Monument Peak is a summit in the San Bernardino Mountains, of San Bernardino County, California. It stands at an elevation of 5272 ft.

==History==
Monument Peak is the location where the Mohave Trail crossed the crest of the San Bernardino Mountains after ascending from the headwaters of the Mojave River up Sawpit Canyon and descended down the ridge between Cable Canyon and Devil Canyon to the San Bernardino Valley at the mouth of Cajon Pass.

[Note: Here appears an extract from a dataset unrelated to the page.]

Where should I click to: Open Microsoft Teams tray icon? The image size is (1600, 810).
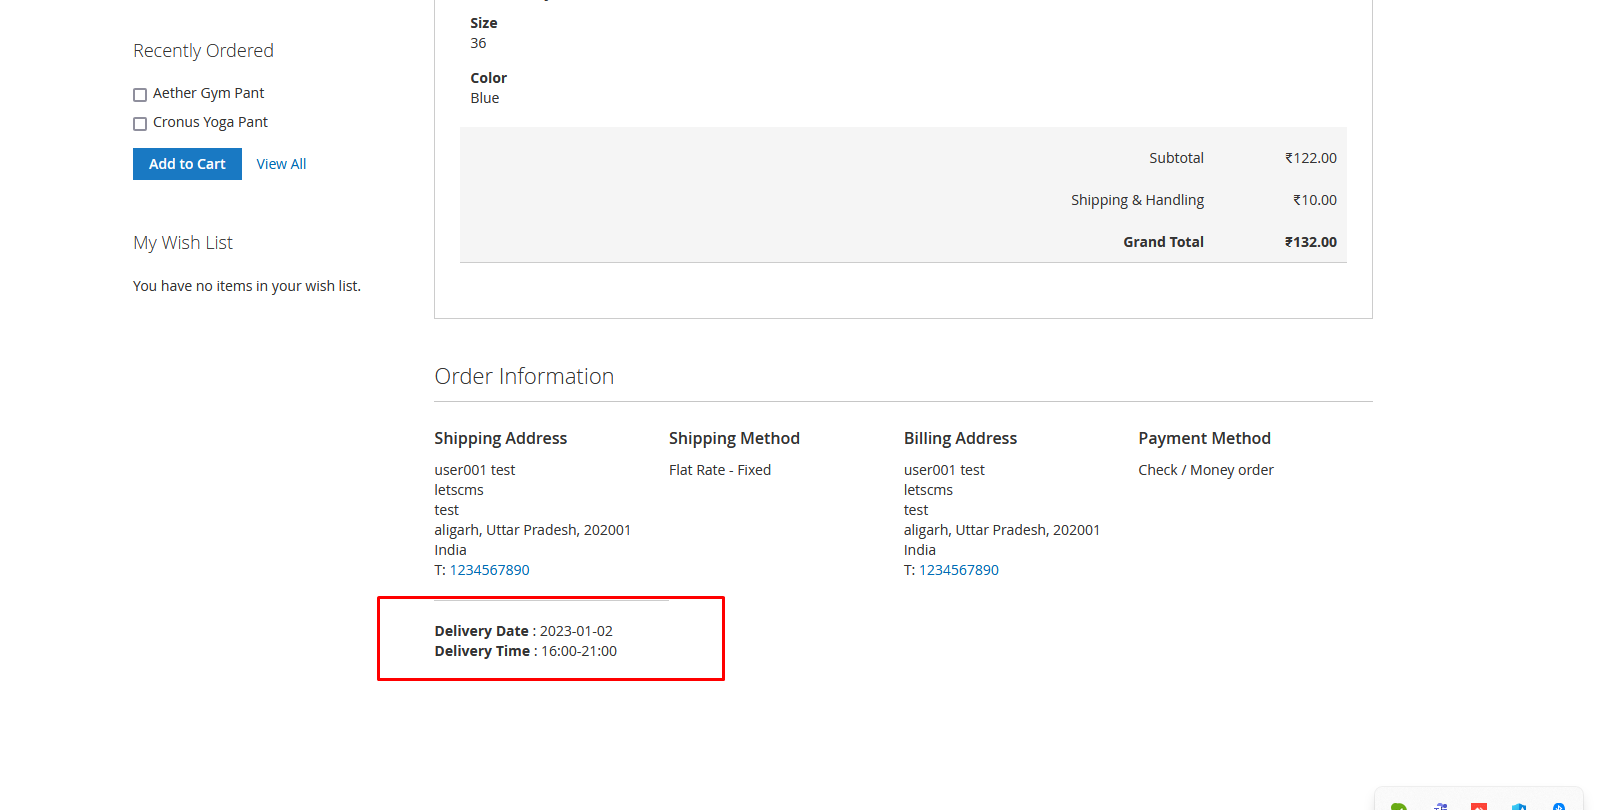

The Garces-Smith Monument is located on the summit on Forest Road 2N49. This marker indicates the path of the Mohave Indian Trail, a centuries-old trade route linking the tribes of the Colorado River to those of the Pacific Ocean. It also memorializes two noted early travelers, Father Francisco Garcés, who in 1776 became the first known missionary explorer to travel across San Bernardino County and leave a written record of his experiences and Jedediah Smith, who in 1826, was the first known Anglo-American to use the Mohave Trail. A historical marker was placed on the site September 19, 1931, by the San Bernardino County Historical Society. This became California Historic Landmark no. 618 on September 11, 1956.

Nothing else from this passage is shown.